DETAILED DESCRIPTION OF PREFERRED EMBODIMENTS
As mentioned above, the present invention includes systems and
methods for correlating alarms and appropriately suppressing the
reporting of faults that may occur on a single span or multiple
spans of a communications network. Such communication networks
conventionally include a plurality of network elements. By
providing some of these network elements with a network element
processor designed and/or programmed according to the invention,
the distributed network management functionality advantages of the
invention can be enabled.
The network element processors (NEPs) periodically transmit
identification and status information to the other NEPs in the
network. The NEPs may also inform other NEPs of topology
information. In this way, each NEP can build a database 100 so
that, collectively, the network will include distributed processing
as well as a distributed database.
If a service channel separate from the main communication
channel(s) is provided such information may continue to be
distributed among the NEPs even if a fiber break occurs in a
segment of the network, or if other major faults occur. Condict
'115 describes one example of a service channel architecture and
methodology than can be used with the present invention to provide
such survivability upon fiber break or other major fault.

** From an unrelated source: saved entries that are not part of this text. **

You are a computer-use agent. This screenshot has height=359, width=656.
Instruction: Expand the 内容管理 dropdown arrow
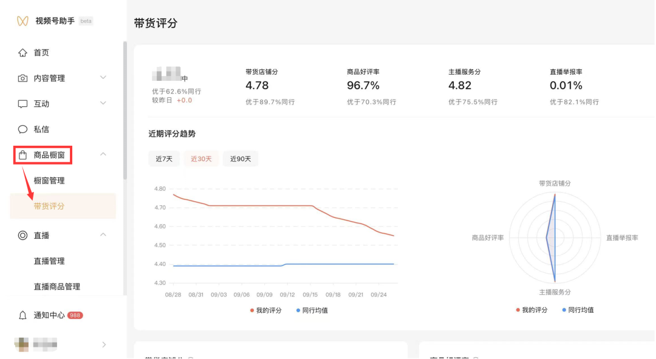[104, 78]
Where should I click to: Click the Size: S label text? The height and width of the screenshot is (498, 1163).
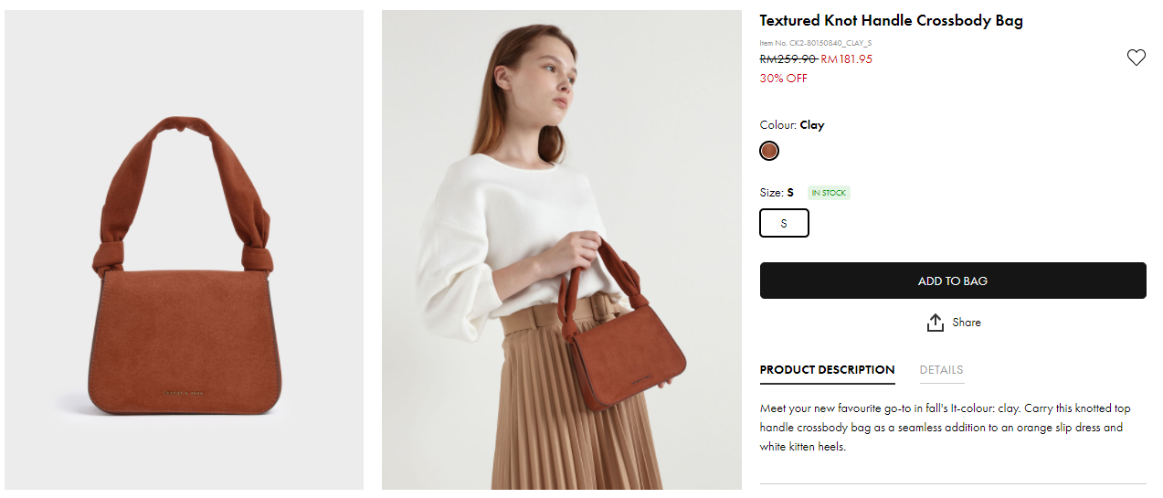(777, 193)
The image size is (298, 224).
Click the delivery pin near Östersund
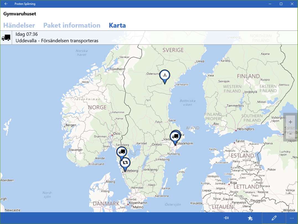pos(165,76)
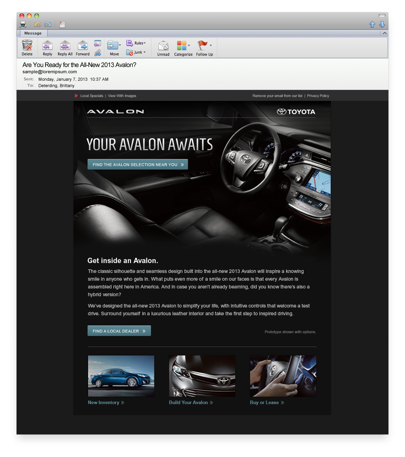The image size is (405, 457).
Task: Expand the Junk mail dropdown
Action: click(136, 52)
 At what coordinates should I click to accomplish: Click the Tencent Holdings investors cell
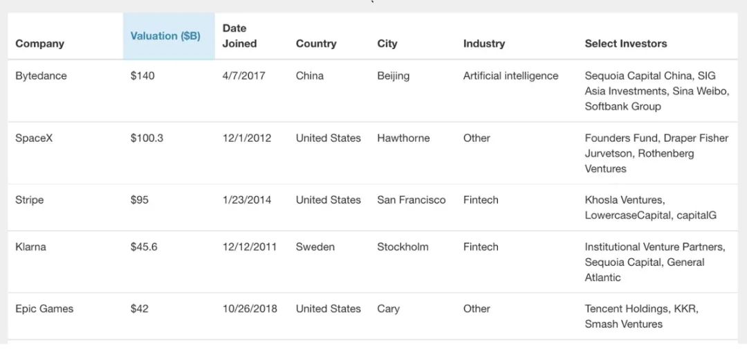click(x=641, y=316)
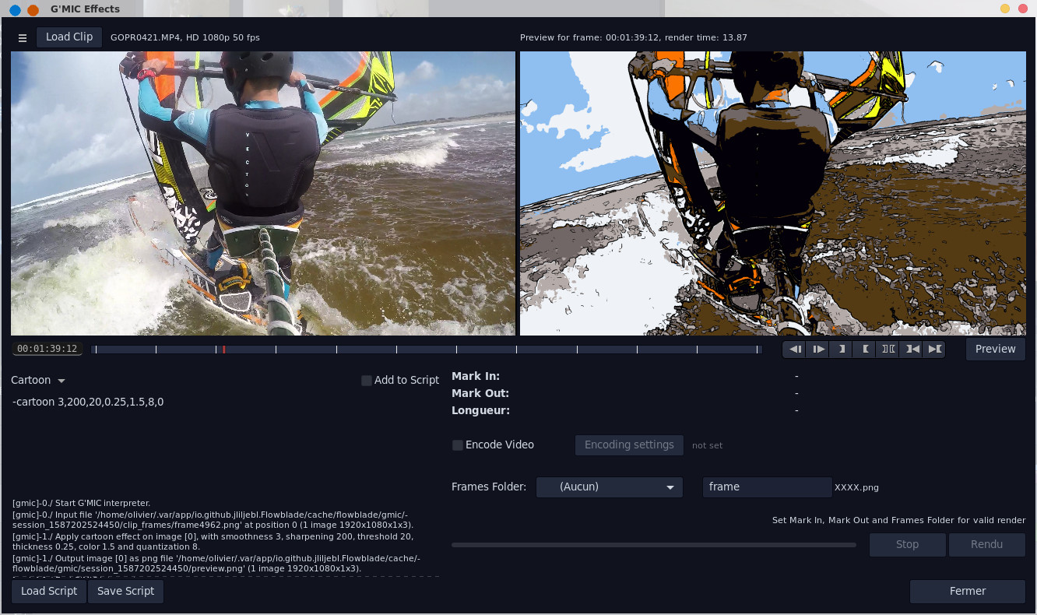This screenshot has height=615, width=1037.
Task: Focus the frame name text field
Action: pyautogui.click(x=766, y=487)
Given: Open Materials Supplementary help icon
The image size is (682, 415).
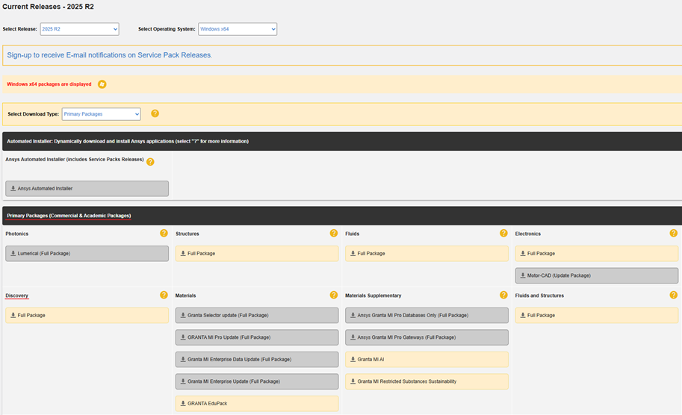Looking at the screenshot, I should click(x=503, y=296).
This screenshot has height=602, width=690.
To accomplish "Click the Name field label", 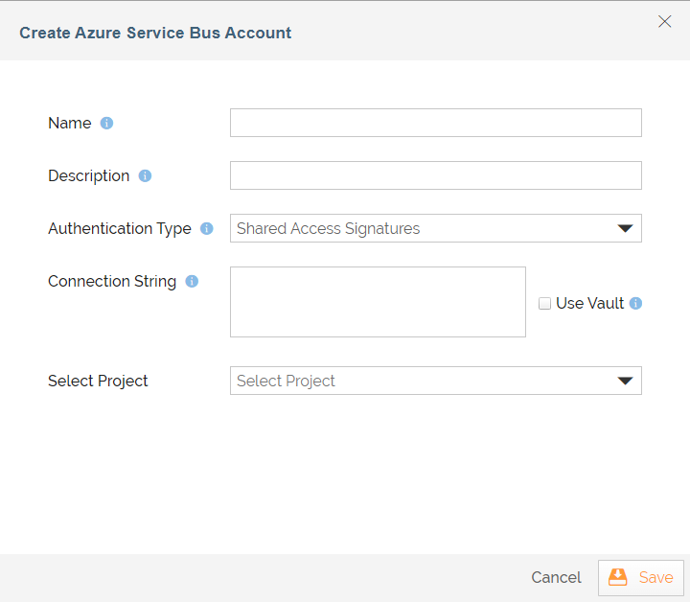I will coord(70,124).
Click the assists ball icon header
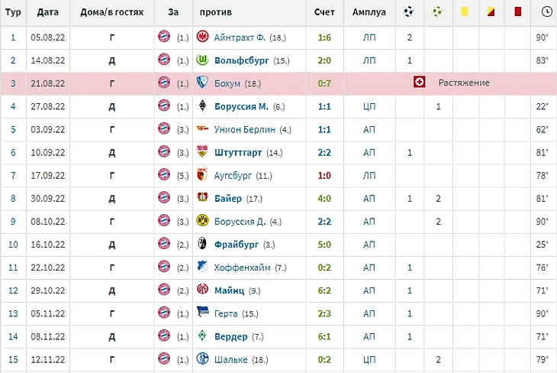This screenshot has width=557, height=373. [x=437, y=11]
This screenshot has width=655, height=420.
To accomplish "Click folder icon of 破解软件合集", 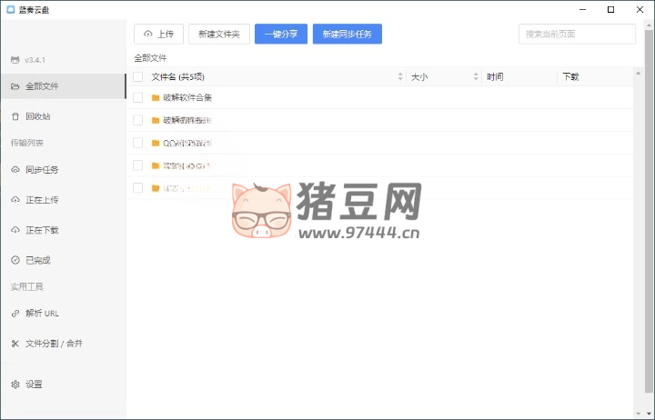I will click(x=156, y=97).
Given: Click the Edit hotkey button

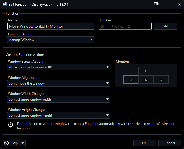Looking at the screenshot, I should pyautogui.click(x=165, y=26).
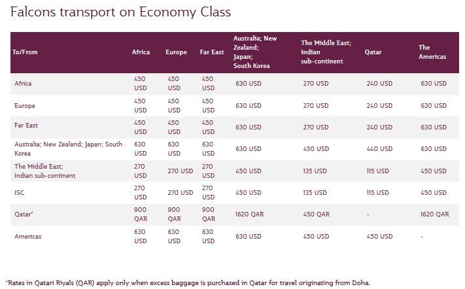Click the 'Americas' row label
This screenshot has height=289, width=465.
pos(28,236)
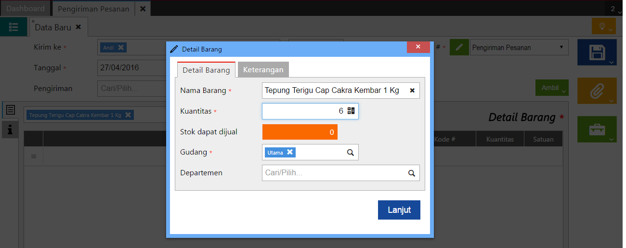This screenshot has width=626, height=248.
Task: Click the blue floppy disk save icon
Action: click(598, 52)
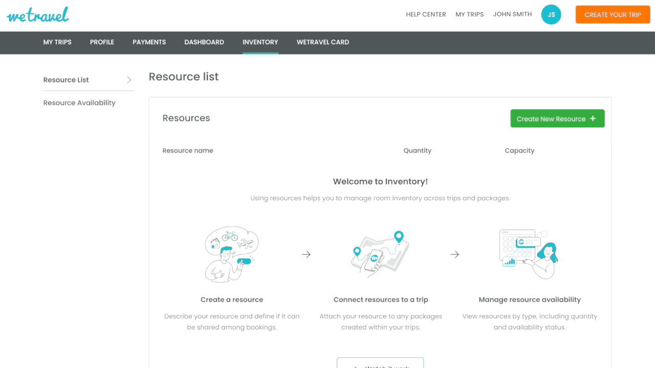Click the arrow between the first two illustrations
The height and width of the screenshot is (368, 655).
click(306, 254)
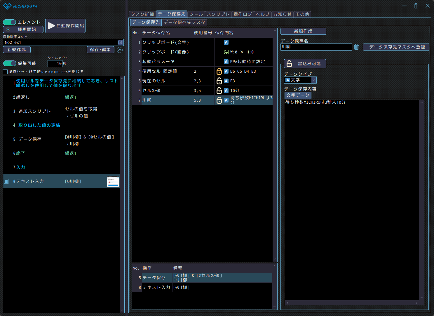
Task: Click the MICHIRU-RPA logo icon
Action: point(7,6)
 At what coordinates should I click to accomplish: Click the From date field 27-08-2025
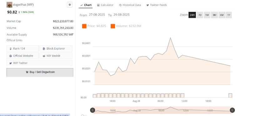(x=97, y=15)
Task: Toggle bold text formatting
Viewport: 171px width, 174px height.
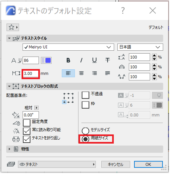Action: pyautogui.click(x=68, y=60)
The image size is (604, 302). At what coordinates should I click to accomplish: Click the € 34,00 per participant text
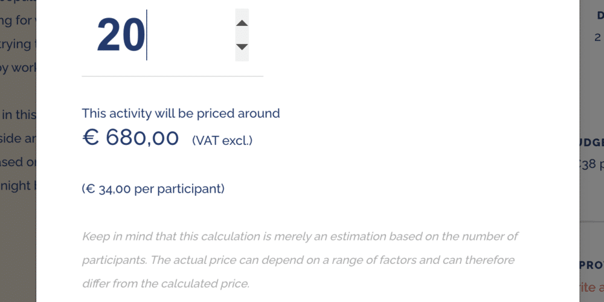tap(153, 188)
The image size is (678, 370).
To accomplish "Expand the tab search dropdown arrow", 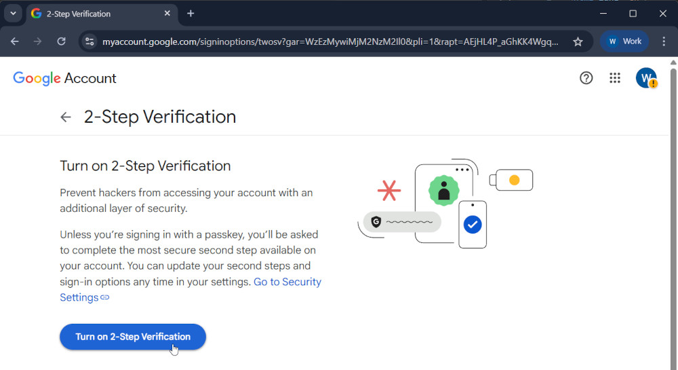I will click(12, 14).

FIG. 1a illustrates an exemplary multi-span architecture of the
invention in greater detail. As discussed above each span includes
two terminal network elements (terminal NE) as well as a plurality
of other network elements, as required. These network elements can
include regenerative devices, such an amplifier, and/or an add/drop
module
Various span architectures are further discussed in relation to
FIGS. 2a-c below. Generally speaking, an amplifier amplifies
signals input thereto, while an add/drop module extracts/inserts
one or more channels from the optical communication path.
As further shown in FIG. 1a, the communication pathways (shown
using arrows and which may include optical fiber if the network is
an optical communications network) may carry data communication
channels in an "east" direction as well as a "west" direction.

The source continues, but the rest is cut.